# Blastocyst transfers



## jabber (May 16, 2009)

Hi there

I am new to this site, and wondered whether anyone has any (good hopefully!) experience of Blastocyst transfers?

We are on our 4th fresh cycle of IVF. Had EC yesterday, got 19 eggs,and told this morning we have 14 embryo's. Our consultant suggested trying Blastocyst as we seem to get a good number of embryos, so we are waiting til Monday morning to see how the embryos are dividing. So ET will be either Monday or Wednesday.
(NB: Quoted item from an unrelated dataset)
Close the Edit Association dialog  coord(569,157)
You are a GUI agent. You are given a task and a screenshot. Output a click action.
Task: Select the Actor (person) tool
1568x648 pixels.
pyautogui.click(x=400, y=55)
Would love to hear from anyone!

Jabber x


----------



## reggierob (Jul 5, 2008)

Hi Jabber,

I’m just at the end of my first IVF cycle, I also got 19 eggs. Only 9 fertilized but i was told its still great and that we should try for blasts which we decided to do. They put 2 back as they weren’t top grading for blasts and I got a BFP this week. The idea is if they make it to blasts they have picked the strongest of the embryo’s. In my case the 2 strongest embryos at day 3 were not the 2 strongest at day 5.

Having said that only 4 made it to blast and the 2 that didn’t get put back in weren’t good enough to freeze so it was a case of all eggs in one basket. Be prepared for a significant drop off rate.

Good luck with everything!!

Reggierob


----------



## jabber (May 16, 2009)

Hi Reggierob

Thanks for your reply, its great to hear a positive response. How lucky are you getting a BFP first attempt at IVF?!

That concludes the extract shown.